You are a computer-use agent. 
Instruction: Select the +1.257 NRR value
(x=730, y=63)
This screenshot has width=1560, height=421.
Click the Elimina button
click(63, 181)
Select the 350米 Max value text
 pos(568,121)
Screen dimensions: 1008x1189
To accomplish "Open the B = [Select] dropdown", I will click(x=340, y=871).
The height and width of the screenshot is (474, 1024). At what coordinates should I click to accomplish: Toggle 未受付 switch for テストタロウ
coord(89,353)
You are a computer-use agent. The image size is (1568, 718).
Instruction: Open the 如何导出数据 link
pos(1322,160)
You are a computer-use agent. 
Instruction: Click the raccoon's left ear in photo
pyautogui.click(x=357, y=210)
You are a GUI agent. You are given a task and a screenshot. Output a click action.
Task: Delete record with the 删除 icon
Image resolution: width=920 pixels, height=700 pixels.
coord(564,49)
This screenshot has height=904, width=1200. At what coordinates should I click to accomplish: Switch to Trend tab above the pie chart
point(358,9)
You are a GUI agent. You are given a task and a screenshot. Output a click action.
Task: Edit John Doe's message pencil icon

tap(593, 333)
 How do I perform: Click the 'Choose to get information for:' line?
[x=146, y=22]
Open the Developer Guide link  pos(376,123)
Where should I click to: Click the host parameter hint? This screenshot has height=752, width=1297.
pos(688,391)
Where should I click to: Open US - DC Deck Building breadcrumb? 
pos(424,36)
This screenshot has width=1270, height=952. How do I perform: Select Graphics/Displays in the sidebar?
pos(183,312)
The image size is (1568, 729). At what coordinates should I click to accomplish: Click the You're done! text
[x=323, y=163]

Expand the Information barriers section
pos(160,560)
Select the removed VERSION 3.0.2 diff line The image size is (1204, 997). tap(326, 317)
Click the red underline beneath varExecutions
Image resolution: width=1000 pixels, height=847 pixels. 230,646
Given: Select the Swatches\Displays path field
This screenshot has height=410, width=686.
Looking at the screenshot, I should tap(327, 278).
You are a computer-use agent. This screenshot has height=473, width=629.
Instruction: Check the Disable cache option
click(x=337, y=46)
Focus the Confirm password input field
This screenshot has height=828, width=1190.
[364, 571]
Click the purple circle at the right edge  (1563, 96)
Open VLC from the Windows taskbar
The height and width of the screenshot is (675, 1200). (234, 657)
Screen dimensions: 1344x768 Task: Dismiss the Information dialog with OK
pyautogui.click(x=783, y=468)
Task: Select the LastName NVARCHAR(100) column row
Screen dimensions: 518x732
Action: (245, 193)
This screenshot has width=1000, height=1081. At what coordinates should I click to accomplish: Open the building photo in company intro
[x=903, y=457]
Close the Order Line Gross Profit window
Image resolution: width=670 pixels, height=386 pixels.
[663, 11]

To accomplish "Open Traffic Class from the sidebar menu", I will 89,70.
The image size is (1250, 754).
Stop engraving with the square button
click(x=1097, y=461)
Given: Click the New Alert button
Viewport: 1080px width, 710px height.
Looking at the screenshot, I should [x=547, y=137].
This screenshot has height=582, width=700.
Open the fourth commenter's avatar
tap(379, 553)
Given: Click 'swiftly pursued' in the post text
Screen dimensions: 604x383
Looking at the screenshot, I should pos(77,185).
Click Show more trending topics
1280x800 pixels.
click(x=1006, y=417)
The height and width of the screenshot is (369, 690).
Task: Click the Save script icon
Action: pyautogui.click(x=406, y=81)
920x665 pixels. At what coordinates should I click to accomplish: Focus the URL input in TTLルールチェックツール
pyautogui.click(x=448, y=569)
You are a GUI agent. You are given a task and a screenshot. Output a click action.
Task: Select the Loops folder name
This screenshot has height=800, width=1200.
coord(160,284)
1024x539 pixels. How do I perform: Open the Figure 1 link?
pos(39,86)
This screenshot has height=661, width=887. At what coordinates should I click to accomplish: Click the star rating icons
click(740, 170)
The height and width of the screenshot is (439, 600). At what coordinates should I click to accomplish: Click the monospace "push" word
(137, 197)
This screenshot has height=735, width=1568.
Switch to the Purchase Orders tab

----------------

» **EXERCISE DETAILS**
Show, from the listing above, each line that contains the word "computer".

» **EXERCISE RESULT**
You are a computer-use agent. 
You are a computer-use agent. The image size is (1568, 718).
You are a computer-use agent. 
You are a computer-use agent. This screenshot has height=473, width=629.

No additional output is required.